Oh this is easy enough. I've had the same BFF since round about 1979. Yes you read that correctly--1979.

People think it's strange and rare that we've been friends so long...I guess maybe it is. You don't see that kind of friendship anymore. I mean we've been through some SHYT. Stop speaking, fighting, getting matching tats, calling each other in the middle of the night just for alibis, road trips to Atlanta and Miami on a seconds notice, and amazing, amazing stuff. London, Paris, relationships, weddings, kids and stupid moments of "I can drink you under the table." I mean she knows me better than anyone else I can think of and will call me on my shit and I love her for it.

If I can find them...I will add some of our childhood pics to this entry.

30 Day Challenge- Day 6 My Day

Ok. I have to catch up on 3 new ones... whew! Since this was supposed to be Saturday's entry...here was my day Saturday:

I woke up early to help a friend of mine move some things into her apartment. We never got that far. Saturday got sidetracked when the two of us a) got into an impromptu writing session (that's what tends to happen with artists...lls) b) found out we were performing together the next day which turned it into a rehearsal session c) ran into a third friend who wanted to ride out to Maryland Book Exchange to trade in some used textbooks. All that capped off with a quick late lunch/early dinner with the ladies, another writing session and all plans that were suppose to happen gone out the window. lls.

I had a far more interesting day yesterday--an outdoor performance with 2 of my new favorite people, a conversation about books, life and poetry with an awesome 88 year old, dinner at 5 Guys, being trapped in DC by a terrorist/bomb scare, but I'm sticking to the rules and telling you about Saturday...lls

Friday, September 17, 2010

30 Day Challenge- Day 5 My Definition of Love

Again...ironic topic. I just had this discussion a few days ago.
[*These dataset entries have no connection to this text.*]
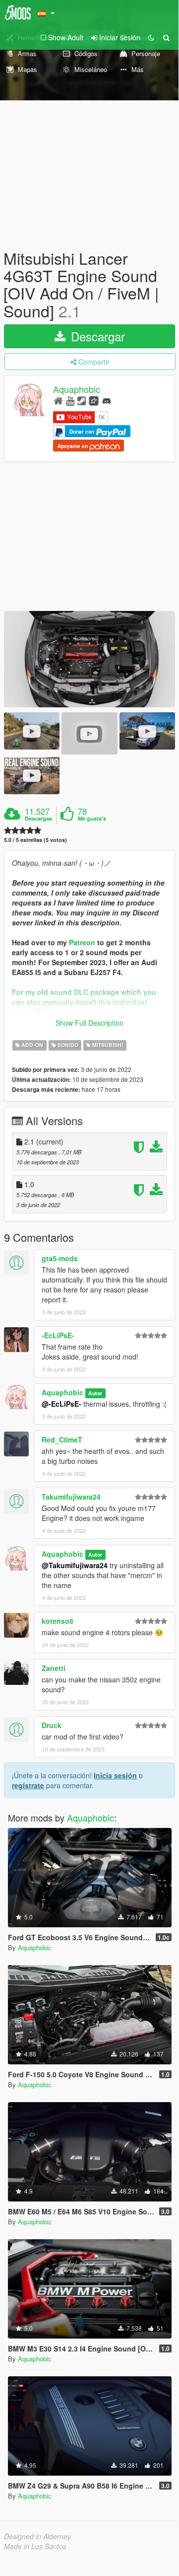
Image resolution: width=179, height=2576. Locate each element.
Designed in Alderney (37, 2536)
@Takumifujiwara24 (75, 1565)
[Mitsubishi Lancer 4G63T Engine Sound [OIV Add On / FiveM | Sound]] (89, 659)
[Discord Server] (106, 400)
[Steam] (81, 400)
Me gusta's (92, 819)
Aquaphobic (76, 388)
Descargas (38, 819)
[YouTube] (70, 400)
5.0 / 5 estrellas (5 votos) (35, 839)
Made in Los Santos (35, 2546)
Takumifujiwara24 (71, 1497)
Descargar (96, 336)
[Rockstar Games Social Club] (93, 400)
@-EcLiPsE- (61, 1404)
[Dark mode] (151, 37)
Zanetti (53, 1668)
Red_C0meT (62, 1439)
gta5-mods (60, 1258)
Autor (95, 1393)
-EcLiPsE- (58, 1335)
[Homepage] (58, 400)
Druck (51, 1725)
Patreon (82, 942)
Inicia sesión (115, 1775)
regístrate (28, 1785)
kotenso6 (57, 1621)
Definition of love to me...depends.

But in terms of romantic love...

-It's being there at their best and their worst and in spite of and because of
-It's knowing when to speak up and/or shut up
-It's comfortable silence
-It's seeing the potential
-It's remembering the past tense
-It's never having to compromise or sacrifice yourself in order to know what it feels like
-It's beautiful intensity and ugly truth

30 Day Challenge- Day 4 What I Ate Today

Ironically I skipped this day because I ate something not to good the day before--made me feel none too good. LOL

But for the record when I did eat it was Pad Thai. Delicious

Wednesday, September 15, 2010

30 Day Challenge 3- My Parents

This should be pretty easy.

I have a rather unconventional family. I don't know my dad's side of the family. I was raised by my mom and I have (for lack of a better description) a "step dad." Their whole deal is kinda convoluted and I stopped asking years ago--lol. They're not married but they've been together more on than off for the better part of 25 years. I just refer to them as the odd couple.

The 'rents are both retired. They're not that old but they're drifting into the realm of only wanting to do "old people stuff" like go to senior day at the local casino (though neither is even old enough to get social security...so again, not that old...lol).

In their past lives (lol) my mom was Wonder Woman--still is. She's the ONE person I would NEVER want to get in a fight with even if she weren't my mom (ex cop, ex military, martial artist). My step dad was/is a electrical/electronics geek who can take apart and put computers back together. They both have their quirks. I have a odd but strangely normal relationship with them. I love them even when they get on my ever lasting nerves which is frequently...lol. But, I wouldn't trade them. Eh! That's about it.

Tuesday, September 14, 2010

30 Day Challenge- Day 2 My First Love

Ok wow,

This is kind of a heavy topic for Day 2. LOL.

I could spin this two ways--the first time I thought I was in love or the first time I KNEW I was in love. I'll go with the latter.

I'm not emotionless, but I can't just fall in love. For me it never worked like that, because when I love, I love hard or not at all. My first (real) love made me crazy. It was spontaneous, spur of the moment adrenaline rush all the time, like that split second before the roller coaster comes over the top of the first hill type *ish.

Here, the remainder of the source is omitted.